Questa mattina alle prime ore dell’alba i Carabinieri di Caserta, coordinati dalla DDA di Napoli, hanno dato esecuzione ad un’ordinanza di custodia cautelare in carcere nei confronti di 7 indagati, affiliati al clan “dei Casalesi – fazione IOVINE”.
Gli indagati sono ritenuti responsabili, a vario titolo, di associazione di tipo mafioso, turbativa d’asta, abuso d’ufficio, estorsione, truffa, incendio doloso, corruzione, concussione, peculato, con l’aggravante del metodo mafioso. Coinvolti anche imprenditori e Pubblici Amministratori del Comune di Villa di Briano.
Secondo gli inquirenti della Direzione Distrettuale Antimafia di Napoli, il comune di Villa di Briano era praticamente nelle mani della fazione Iovine del clan dei Casalesi. A decidere le imprese a cui assegnare gli appalti era proprio l’ex boss Antonio Iovine soprannominato «o’ ninno», oggi collaboratore di giustizia.

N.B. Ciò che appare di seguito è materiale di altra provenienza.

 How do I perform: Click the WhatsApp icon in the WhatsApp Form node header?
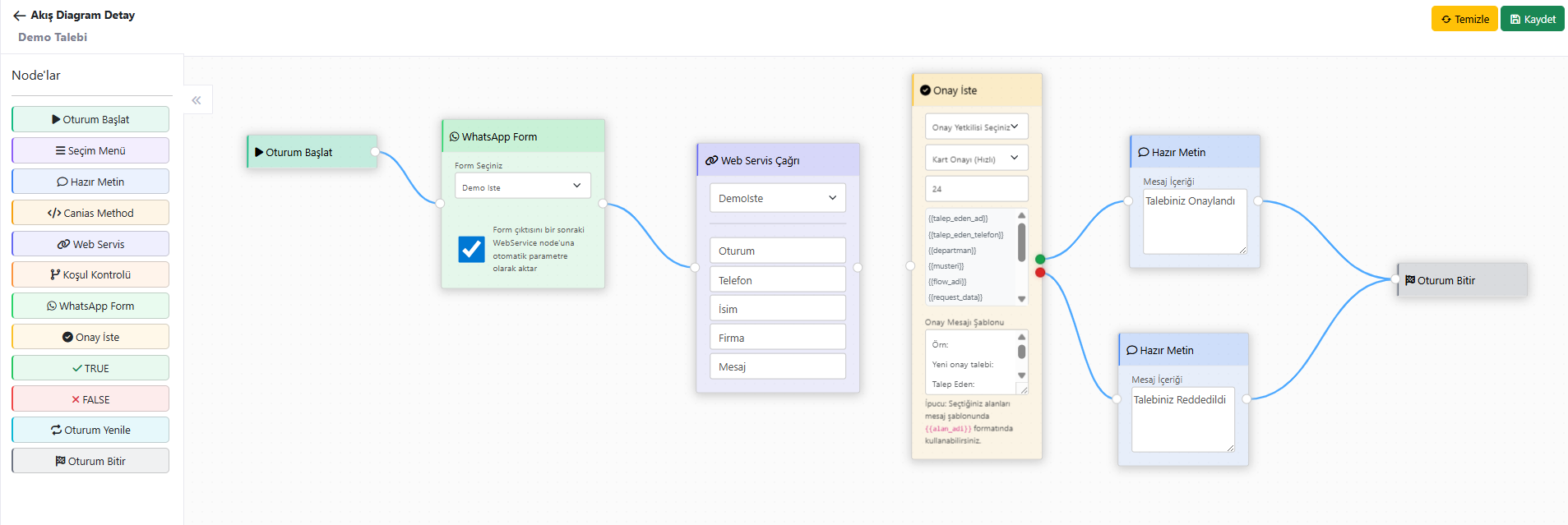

Tra le persone arrestate figura il fratello del sindaco di Villa di Briano, ritenuto il «braccio di Iovine» a Villa di Briano, il cugino dell’ex boss Renato Caterino, titolare di un’impresa dell’alto Casertano; Nicola Coppola, secondo gli inquirenti la mano imprenditoriale di Antonio Iovine e altre persone ritenute affiliate al clan. Tra gli indagati anche il sindaco di Villa di Briano. L’inchiesta è stata condotta dai sostituti procuratori della Repubblica Sirignano, Ardituro, D’Amato e Maresca. Decisive sono risultate le dichiarazioni rese da Iovine.